==== DATA UNDER STUDY ====
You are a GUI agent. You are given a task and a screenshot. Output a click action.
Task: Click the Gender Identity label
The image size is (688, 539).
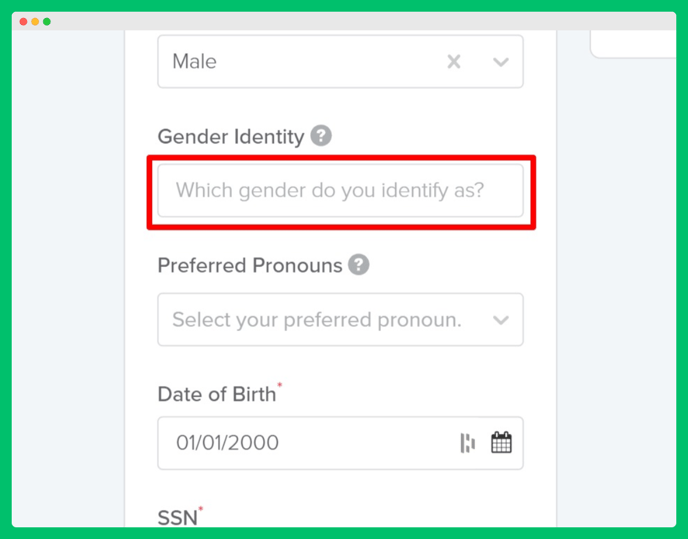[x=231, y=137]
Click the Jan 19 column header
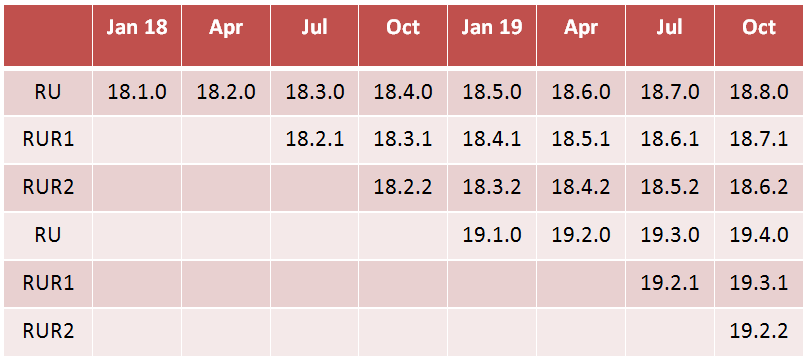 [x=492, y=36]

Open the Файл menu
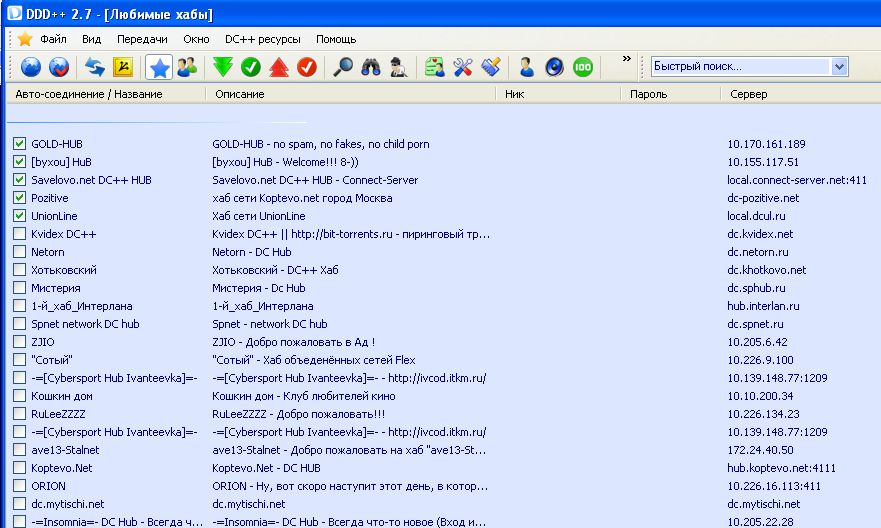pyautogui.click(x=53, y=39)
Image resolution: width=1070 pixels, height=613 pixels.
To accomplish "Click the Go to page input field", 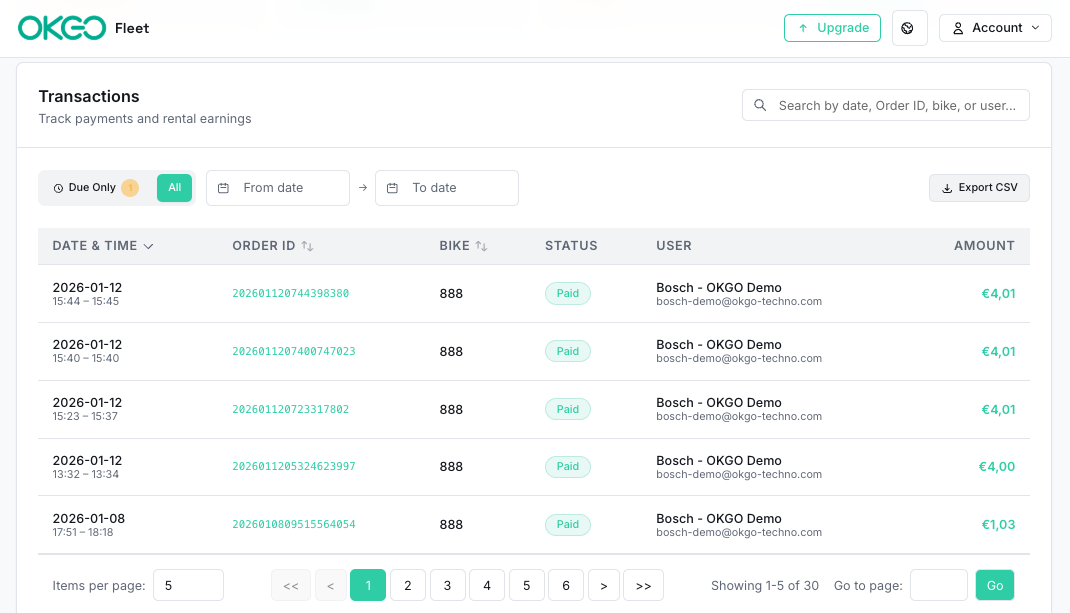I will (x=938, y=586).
====
| TASK PROMPT |
Copy out exactly, with no pictures, the lines of the data from the first one through the line bearing "Image resolution: width=1070".

| RESULT FOR THIS EXERCISE |
You are a GUI agent. You are given a task and a screenshot. Output a click action.
Task: Click the Gender Identity label
The image size is (688, 539).
[x=231, y=137]
Click the Jan 19 column header
 [x=492, y=36]

Open the Файл menu
pyautogui.click(x=53, y=39)
Image resolution: width=1070 pixels, height=613 pixels.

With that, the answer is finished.